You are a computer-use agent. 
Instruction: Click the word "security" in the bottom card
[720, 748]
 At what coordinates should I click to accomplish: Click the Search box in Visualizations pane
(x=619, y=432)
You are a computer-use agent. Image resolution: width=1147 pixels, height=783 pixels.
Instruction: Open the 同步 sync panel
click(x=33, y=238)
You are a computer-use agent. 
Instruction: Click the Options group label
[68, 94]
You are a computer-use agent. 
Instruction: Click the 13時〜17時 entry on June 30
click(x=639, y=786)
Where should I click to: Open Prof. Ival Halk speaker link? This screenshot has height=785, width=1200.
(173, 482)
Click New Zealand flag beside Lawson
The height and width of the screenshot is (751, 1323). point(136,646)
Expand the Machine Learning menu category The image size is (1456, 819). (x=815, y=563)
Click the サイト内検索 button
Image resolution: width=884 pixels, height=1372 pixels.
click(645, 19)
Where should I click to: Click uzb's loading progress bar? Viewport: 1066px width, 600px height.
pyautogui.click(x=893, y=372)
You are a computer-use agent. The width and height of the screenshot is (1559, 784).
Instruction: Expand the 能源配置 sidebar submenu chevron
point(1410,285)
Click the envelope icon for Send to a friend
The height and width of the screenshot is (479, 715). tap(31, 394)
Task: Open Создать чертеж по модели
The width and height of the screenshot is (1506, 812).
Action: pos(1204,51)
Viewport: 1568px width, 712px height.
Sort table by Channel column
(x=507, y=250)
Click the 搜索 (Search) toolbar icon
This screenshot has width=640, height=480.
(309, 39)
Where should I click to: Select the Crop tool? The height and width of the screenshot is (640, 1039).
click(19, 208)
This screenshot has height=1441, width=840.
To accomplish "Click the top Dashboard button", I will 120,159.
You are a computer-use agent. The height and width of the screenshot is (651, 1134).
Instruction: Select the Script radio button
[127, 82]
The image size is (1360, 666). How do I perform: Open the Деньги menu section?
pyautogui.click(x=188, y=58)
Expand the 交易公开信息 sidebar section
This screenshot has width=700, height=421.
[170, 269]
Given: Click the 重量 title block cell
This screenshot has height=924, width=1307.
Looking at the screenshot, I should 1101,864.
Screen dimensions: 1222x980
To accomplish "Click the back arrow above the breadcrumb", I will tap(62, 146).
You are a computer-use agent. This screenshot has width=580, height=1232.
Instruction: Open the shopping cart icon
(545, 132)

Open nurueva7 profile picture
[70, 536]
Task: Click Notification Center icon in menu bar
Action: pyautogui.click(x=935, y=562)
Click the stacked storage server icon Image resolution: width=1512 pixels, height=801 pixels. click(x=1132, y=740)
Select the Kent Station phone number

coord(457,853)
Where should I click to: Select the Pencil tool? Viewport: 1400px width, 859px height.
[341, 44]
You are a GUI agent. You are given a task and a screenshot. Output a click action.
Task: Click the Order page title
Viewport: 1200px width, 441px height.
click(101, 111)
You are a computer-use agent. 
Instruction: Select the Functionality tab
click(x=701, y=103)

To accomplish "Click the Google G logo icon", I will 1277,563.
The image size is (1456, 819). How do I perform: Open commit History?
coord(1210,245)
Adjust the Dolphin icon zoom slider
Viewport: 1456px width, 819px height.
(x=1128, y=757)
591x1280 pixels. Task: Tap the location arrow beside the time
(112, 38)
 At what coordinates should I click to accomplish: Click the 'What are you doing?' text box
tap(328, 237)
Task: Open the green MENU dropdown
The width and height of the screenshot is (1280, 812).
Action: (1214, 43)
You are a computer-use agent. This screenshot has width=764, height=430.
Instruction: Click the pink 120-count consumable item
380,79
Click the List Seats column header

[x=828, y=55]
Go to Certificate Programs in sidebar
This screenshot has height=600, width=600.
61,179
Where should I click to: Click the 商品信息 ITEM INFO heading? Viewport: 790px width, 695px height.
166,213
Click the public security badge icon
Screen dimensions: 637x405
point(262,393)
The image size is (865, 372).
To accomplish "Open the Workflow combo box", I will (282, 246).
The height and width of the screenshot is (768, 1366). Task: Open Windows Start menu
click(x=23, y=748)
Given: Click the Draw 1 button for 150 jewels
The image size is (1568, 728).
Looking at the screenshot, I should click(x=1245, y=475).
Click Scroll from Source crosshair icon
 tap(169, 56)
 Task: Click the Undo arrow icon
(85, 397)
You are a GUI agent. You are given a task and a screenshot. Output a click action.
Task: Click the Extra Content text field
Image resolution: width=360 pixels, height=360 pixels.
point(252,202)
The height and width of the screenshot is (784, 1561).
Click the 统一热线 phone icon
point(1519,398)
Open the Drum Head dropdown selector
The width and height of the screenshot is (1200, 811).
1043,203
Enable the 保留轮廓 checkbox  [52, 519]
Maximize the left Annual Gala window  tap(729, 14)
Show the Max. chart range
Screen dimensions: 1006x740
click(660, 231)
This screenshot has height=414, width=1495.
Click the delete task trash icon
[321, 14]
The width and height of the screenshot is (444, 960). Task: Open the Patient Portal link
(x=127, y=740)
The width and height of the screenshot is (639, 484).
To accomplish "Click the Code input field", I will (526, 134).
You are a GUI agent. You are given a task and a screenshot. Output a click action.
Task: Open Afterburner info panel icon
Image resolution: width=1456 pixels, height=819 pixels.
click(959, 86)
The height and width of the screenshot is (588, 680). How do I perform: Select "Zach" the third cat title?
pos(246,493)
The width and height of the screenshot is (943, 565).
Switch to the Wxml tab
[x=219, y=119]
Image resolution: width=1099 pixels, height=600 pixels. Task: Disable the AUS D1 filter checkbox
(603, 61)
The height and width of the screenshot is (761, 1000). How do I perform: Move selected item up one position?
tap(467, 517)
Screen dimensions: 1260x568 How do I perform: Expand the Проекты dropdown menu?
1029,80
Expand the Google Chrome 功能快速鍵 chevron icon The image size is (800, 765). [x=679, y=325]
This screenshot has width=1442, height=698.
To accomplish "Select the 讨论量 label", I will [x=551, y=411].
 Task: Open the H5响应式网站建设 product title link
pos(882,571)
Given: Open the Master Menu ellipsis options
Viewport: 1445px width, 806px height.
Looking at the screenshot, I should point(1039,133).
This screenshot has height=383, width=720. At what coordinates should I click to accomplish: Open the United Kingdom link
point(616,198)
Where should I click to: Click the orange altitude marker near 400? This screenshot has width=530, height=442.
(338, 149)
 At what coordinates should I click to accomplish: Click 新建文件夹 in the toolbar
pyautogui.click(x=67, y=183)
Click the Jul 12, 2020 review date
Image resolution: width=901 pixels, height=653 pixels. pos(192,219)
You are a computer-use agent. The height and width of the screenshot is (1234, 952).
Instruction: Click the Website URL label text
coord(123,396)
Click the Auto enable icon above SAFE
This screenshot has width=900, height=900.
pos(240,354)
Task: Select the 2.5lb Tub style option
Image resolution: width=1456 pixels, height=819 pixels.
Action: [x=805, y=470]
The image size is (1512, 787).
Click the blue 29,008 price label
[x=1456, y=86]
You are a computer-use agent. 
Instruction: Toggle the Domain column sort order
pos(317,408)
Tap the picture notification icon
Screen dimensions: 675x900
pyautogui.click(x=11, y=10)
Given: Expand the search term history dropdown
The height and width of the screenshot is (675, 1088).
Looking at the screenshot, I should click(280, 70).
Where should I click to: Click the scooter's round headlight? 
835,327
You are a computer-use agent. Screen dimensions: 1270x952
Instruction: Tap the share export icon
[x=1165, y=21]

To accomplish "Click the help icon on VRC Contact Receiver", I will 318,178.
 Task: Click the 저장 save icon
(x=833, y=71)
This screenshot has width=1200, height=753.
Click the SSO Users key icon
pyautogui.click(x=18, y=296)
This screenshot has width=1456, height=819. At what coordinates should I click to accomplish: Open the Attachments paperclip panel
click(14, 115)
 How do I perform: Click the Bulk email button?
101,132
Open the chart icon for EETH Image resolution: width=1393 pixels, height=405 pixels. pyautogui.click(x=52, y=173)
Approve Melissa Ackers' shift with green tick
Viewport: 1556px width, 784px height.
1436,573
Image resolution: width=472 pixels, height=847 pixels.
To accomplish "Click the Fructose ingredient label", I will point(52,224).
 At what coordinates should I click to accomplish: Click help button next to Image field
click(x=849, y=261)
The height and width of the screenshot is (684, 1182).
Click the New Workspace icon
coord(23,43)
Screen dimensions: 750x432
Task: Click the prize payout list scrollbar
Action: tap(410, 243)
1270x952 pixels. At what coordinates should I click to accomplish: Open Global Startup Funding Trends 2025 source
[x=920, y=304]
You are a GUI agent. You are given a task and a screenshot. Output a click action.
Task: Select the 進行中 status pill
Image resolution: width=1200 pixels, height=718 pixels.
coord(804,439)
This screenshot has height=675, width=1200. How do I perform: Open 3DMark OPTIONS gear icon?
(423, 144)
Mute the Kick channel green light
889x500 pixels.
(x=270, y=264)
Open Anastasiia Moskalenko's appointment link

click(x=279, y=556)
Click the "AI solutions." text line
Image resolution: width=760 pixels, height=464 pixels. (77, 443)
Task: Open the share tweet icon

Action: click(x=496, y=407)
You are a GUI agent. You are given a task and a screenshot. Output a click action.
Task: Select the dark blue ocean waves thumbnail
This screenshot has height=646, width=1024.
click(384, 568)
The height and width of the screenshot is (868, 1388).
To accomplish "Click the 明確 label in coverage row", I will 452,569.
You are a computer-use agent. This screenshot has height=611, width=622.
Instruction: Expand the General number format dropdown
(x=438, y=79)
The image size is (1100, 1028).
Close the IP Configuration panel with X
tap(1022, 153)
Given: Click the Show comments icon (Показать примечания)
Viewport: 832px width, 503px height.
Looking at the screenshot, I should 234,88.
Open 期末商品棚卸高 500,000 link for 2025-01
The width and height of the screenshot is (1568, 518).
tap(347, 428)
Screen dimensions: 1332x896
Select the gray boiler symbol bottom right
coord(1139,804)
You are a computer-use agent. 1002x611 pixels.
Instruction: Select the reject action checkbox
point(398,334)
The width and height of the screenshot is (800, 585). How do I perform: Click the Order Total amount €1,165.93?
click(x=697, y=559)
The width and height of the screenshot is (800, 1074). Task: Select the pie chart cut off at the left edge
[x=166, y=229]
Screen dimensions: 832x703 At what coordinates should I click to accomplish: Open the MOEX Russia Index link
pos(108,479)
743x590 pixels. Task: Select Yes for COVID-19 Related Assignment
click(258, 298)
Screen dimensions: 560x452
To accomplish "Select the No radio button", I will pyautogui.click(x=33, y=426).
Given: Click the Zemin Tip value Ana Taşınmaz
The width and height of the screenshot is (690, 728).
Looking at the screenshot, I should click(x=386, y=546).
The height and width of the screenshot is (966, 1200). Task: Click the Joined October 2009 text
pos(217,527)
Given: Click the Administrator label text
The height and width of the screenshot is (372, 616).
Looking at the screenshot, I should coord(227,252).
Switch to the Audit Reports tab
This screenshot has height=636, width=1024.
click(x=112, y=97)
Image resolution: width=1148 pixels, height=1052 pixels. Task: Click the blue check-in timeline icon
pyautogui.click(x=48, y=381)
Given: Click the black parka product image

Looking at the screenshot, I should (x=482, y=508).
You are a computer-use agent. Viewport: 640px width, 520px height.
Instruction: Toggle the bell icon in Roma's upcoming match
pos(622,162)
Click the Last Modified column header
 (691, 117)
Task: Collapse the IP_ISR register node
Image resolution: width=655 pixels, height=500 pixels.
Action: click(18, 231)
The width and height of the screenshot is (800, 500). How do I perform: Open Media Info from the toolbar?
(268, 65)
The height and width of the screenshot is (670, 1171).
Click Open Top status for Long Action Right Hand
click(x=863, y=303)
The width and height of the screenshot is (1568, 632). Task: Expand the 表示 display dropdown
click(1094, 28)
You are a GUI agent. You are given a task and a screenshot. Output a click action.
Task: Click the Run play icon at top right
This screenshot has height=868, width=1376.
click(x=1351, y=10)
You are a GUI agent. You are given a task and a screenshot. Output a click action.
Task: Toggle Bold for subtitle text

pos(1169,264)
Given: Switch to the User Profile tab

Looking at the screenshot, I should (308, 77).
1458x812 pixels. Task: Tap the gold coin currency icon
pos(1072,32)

*What to work on*
Render the records starting at the line containing "Task: Open the H5响应式网站建设 product title link" and ending at the line containing "Action: [x=805, y=470]" as a numbered list, leaving out blank lines.

*Solved problem*
1.  Task: Open the H5响应式网站建设 product title link
2. pos(882,571)
3. Given: Open the Master Menu ellipsis options
4. Viewport: 1445px width, 806px height.
5. Looking at the screenshot, I should point(1039,133).
6. This screenshot has height=383, width=720. At what coordinates should I click to accomplish: Open the United Kingdom link
7. point(616,198)
8. Where should I click to: Click the orange altitude marker near 400? This screenshot has width=530, height=442.
9. (338, 149)
10.  At what coordinates should I click to accomplish: Click 新建文件夹 in the toolbar
11. pyautogui.click(x=67, y=183)
12. Click the Jul 12, 2020 review date
13. Image resolution: width=901 pixels, height=653 pixels. pos(192,219)
14. You are a computer-use agent. The height and width of the screenshot is (1234, 952).
15. Instruction: Click the Website URL label text
16. coord(123,396)
17. Click the Auto enable icon above SAFE
18. This screenshot has width=900, height=900.
19. pos(240,354)
20. Task: Select the 2.5lb Tub style option
21. Image resolution: width=1456 pixels, height=819 pixels.
22. Action: [x=805, y=470]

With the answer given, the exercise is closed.